**WHAT THIS TASK INVOLVES**
Copy every one of the lines below word for word, leaving out the pictures.
=======
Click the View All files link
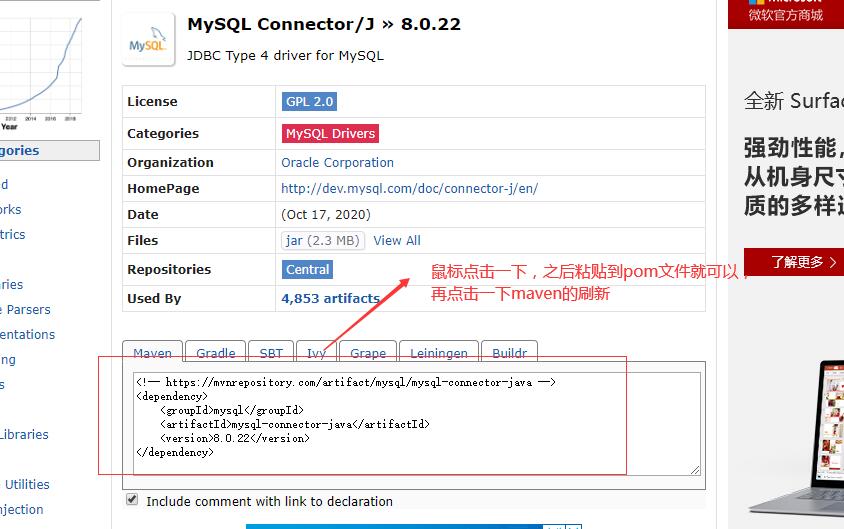Image resolution: width=844 pixels, height=529 pixels. (x=397, y=241)
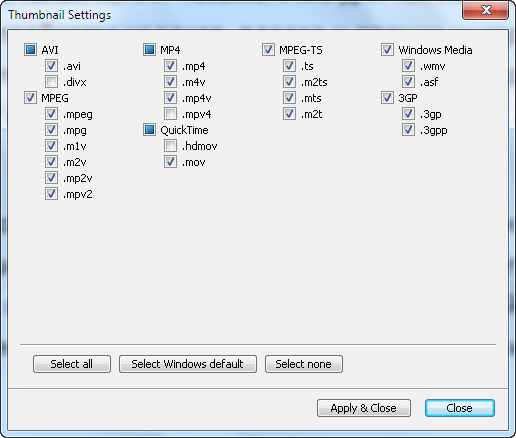The height and width of the screenshot is (438, 516).
Task: Toggle the AVI group checkbox
Action: pyautogui.click(x=30, y=50)

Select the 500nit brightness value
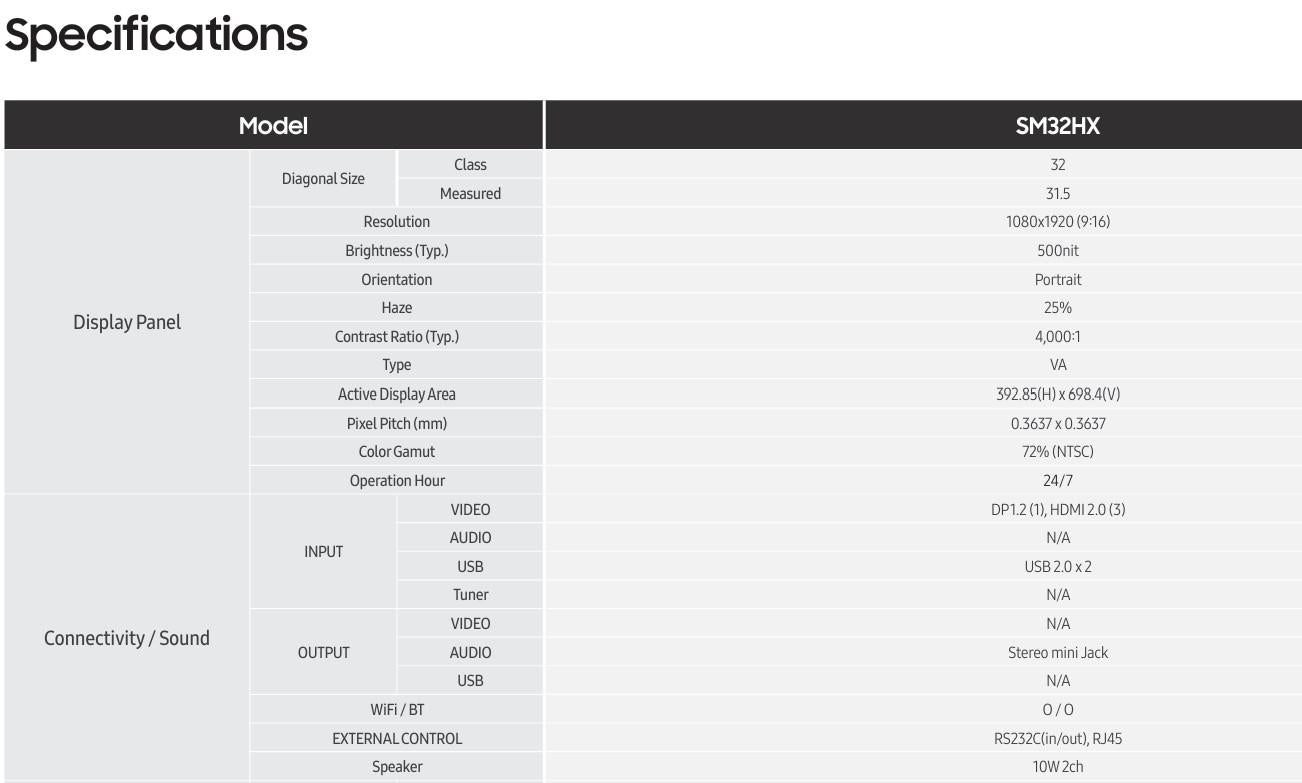tap(1058, 251)
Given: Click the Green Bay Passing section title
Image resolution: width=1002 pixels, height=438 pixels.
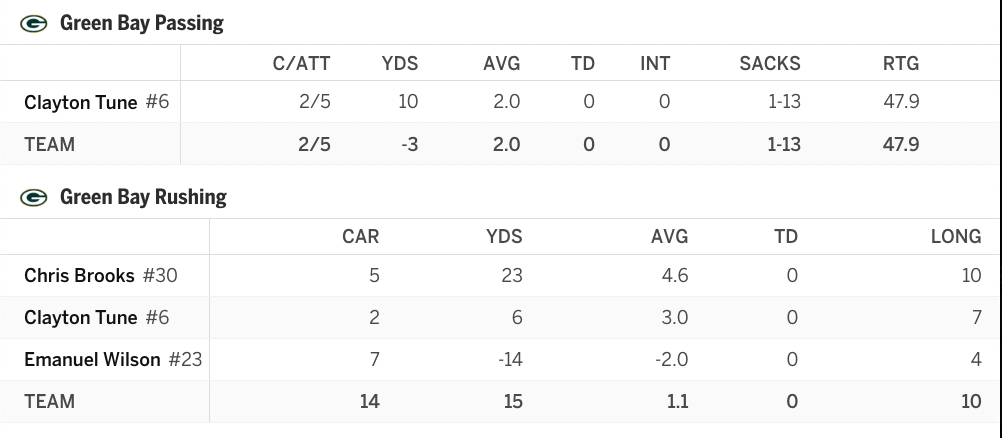Looking at the screenshot, I should (x=142, y=23).
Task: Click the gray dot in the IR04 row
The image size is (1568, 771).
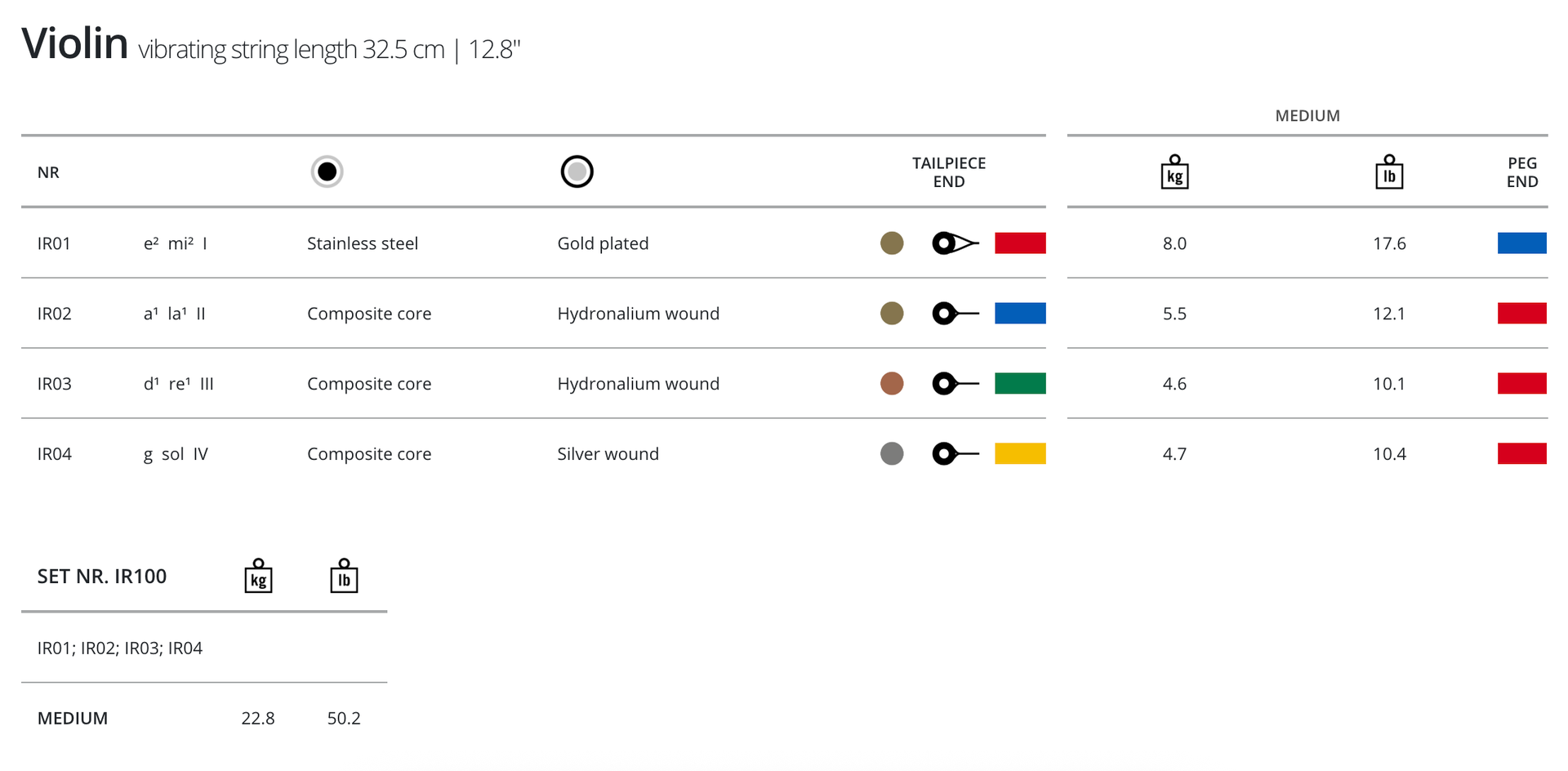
=======
**RESPONSE BELOW**
Click the View All files link
Image resolution: width=844 pixels, height=529 pixels. (x=397, y=241)
The height and width of the screenshot is (438, 516).
Task: Toggle the AVI group checkbox
Action: pyautogui.click(x=30, y=50)

Select the 500nit brightness value
tap(1058, 251)
Given: Click the Green Bay Passing section title
Image resolution: width=1002 pixels, height=438 pixels.
Looking at the screenshot, I should (x=142, y=23).
Task: Click the gray dot in the IR04 row
The image size is (1568, 771).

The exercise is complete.